● WHAT YOU WILL DO
Repeat the following lines word for word, starting with the line that contains "Open calendar picker for Date d'entrée" and going on through the line that contains "will [x=645, y=684].", both included.

● THE DATA
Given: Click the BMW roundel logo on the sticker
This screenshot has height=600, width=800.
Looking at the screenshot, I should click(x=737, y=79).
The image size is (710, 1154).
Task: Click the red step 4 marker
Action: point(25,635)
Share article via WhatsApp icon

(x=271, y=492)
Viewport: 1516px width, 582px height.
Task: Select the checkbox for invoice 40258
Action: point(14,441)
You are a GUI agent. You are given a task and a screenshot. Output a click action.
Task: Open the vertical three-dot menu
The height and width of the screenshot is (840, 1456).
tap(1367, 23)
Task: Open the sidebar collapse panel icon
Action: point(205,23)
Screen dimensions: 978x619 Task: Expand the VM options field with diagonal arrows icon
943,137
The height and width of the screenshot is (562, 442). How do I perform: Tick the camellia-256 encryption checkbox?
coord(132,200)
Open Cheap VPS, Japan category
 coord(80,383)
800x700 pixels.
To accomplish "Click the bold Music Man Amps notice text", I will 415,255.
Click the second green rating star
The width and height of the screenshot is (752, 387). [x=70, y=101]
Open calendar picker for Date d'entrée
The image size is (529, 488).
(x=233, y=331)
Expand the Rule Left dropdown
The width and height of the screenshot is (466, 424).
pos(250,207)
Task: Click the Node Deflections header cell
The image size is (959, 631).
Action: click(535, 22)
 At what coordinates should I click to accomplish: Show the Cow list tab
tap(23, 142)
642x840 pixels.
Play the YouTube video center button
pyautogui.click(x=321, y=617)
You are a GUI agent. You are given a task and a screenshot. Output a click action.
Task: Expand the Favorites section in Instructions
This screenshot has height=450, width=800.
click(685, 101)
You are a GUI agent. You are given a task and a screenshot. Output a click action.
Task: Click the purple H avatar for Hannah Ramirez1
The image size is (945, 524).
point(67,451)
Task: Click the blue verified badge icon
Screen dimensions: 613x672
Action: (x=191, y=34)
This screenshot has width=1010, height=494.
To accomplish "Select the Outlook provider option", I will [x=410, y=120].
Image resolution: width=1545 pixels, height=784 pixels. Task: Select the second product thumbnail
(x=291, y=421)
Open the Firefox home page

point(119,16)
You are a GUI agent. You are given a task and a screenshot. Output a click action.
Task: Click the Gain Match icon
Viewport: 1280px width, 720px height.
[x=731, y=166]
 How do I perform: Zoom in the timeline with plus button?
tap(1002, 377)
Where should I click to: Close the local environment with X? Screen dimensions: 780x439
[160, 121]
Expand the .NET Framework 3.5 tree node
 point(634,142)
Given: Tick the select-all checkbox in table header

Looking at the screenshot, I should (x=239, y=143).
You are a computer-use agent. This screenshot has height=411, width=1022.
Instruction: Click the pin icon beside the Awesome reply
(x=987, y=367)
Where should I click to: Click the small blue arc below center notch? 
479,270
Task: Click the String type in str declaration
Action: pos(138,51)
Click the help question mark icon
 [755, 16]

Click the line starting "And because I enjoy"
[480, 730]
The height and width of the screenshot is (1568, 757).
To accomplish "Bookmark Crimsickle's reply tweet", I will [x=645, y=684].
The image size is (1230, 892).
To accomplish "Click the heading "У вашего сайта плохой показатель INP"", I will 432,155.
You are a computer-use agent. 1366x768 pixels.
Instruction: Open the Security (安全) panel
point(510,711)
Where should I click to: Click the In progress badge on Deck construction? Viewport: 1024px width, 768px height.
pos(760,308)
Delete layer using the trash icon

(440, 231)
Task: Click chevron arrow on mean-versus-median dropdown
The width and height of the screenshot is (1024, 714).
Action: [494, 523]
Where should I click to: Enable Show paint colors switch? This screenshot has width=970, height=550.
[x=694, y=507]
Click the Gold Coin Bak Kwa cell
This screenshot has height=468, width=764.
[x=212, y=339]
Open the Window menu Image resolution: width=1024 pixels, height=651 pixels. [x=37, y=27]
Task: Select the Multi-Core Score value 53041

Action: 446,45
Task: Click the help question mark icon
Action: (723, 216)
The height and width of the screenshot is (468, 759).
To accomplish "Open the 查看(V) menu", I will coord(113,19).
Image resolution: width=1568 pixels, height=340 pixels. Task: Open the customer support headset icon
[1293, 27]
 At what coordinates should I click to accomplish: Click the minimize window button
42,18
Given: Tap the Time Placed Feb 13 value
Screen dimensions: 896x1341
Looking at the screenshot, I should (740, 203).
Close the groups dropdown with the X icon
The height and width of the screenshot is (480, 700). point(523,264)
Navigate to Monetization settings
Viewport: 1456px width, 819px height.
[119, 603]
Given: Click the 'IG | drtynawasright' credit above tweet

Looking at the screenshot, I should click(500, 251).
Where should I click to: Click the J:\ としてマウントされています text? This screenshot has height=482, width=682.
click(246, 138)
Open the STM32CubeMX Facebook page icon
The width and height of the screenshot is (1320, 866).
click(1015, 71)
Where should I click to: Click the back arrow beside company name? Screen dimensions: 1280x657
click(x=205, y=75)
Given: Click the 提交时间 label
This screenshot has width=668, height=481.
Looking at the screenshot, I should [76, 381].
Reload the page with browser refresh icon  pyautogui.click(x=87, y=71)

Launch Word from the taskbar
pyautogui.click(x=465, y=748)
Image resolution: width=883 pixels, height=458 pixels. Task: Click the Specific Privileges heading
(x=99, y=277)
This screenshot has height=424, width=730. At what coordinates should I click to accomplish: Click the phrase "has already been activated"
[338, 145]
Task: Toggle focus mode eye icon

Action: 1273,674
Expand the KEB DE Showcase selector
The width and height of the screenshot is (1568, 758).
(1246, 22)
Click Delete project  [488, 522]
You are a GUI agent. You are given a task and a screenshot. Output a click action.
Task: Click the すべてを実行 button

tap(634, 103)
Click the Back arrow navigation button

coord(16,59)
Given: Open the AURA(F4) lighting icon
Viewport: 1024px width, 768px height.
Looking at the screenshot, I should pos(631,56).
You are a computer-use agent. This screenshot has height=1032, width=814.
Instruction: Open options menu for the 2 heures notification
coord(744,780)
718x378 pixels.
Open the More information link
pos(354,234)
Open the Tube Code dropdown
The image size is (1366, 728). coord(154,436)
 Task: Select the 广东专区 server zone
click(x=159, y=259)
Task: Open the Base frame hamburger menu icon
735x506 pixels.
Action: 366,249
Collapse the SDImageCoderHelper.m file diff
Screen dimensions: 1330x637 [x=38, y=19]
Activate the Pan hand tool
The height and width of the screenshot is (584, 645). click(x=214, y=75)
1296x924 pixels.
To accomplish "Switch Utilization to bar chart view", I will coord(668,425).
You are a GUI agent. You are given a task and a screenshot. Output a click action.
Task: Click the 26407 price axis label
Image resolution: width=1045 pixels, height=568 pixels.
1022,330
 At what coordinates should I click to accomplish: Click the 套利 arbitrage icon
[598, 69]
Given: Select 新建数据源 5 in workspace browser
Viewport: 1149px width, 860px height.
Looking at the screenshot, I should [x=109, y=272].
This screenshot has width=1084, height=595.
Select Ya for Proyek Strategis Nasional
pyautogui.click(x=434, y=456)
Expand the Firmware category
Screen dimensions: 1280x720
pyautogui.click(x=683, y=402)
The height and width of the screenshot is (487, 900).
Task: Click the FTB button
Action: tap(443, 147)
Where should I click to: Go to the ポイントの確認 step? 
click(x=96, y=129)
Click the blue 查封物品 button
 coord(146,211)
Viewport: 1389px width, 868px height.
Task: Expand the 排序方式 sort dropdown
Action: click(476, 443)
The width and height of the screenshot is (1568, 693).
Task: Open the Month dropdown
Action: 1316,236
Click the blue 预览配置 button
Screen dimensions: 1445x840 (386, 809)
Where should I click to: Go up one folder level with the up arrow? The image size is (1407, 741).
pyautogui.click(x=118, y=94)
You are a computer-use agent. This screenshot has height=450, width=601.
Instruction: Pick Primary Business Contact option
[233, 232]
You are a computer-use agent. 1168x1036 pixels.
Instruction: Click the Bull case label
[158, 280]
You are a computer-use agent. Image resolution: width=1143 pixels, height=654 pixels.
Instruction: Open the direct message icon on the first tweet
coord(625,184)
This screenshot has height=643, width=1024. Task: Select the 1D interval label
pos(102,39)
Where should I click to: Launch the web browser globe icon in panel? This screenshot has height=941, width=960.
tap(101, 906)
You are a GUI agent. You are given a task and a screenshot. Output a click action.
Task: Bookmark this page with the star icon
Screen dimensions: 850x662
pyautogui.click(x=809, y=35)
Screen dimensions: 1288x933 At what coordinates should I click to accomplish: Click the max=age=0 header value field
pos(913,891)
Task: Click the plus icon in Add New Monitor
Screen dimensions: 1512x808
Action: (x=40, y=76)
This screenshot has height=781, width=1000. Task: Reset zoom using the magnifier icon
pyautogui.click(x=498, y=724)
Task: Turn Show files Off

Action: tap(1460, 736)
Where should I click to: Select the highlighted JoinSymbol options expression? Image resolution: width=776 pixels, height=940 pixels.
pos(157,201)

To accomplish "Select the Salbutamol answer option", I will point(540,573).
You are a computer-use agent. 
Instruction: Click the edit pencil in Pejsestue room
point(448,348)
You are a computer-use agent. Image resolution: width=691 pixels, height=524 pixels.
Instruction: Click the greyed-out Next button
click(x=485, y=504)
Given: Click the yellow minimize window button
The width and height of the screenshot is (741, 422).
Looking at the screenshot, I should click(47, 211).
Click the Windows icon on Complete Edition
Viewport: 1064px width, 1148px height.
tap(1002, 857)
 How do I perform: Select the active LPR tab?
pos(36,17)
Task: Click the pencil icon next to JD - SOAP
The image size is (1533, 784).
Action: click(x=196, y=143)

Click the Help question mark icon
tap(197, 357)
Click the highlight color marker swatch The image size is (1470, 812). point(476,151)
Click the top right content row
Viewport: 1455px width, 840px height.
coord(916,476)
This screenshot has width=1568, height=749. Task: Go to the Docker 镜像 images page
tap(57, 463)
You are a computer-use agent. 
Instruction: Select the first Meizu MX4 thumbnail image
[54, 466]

● WRITTEN RESPONSE
Open calendar picker for Date d'entrée
The image size is (529, 488).
(x=233, y=331)
Expand the Rule Left dropdown
The width and height of the screenshot is (466, 424).
pos(250,207)
Task: Click the Node Deflections header cell
The image size is (959, 631).
Action: click(535, 22)
 At what coordinates should I click to accomplish: Show the Cow list tab
tap(23, 142)
642x840 pixels.
Play the YouTube video center button
pyautogui.click(x=321, y=617)
You are a GUI agent. You are given a task and a screenshot. Output a click action.
Task: Expand the Favorites section in Instructions
This screenshot has height=450, width=800.
click(685, 101)
You are a GUI agent. You are given a task and a screenshot. Output a click action.
Task: Click the purple H avatar for Hannah Ramirez1
The image size is (945, 524).
point(67,451)
Task: Click the blue verified badge icon
Screen dimensions: 613x672
Action: (x=191, y=34)
This screenshot has width=1010, height=494.
To accomplish "Select the Outlook provider option", I will [x=410, y=120].
Image resolution: width=1545 pixels, height=784 pixels. Task: Select the second product thumbnail
(x=291, y=421)
Open the Firefox home page

point(119,16)
You are a GUI agent. You are given a task and a screenshot. Output a click action.
Task: Click the Gain Match icon
Viewport: 1280px width, 720px height.
[x=731, y=166]
 How do I perform: Zoom in the timeline with plus button?
tap(1002, 377)
Where should I click to: Close the local environment with X? Screen dimensions: 780x439
[160, 121]
Expand the .NET Framework 3.5 tree node
 point(634,142)
Given: Tick the select-all checkbox in table header

Looking at the screenshot, I should (x=239, y=143).
You are a computer-use agent. This screenshot has height=411, width=1022.
Instruction: Click the pin icon beside the Awesome reply
(x=987, y=367)
Where should I click to: Click the small blue arc below center notch? 
479,270
Task: Click the String type in str declaration
Action: pos(138,51)
Click the help question mark icon
 [755, 16]

Click the line starting "And because I enjoy"
[480, 730]
The height and width of the screenshot is (1568, 757).
To accomplish "Bookmark Crimsickle's reply tweet", I will [x=645, y=684].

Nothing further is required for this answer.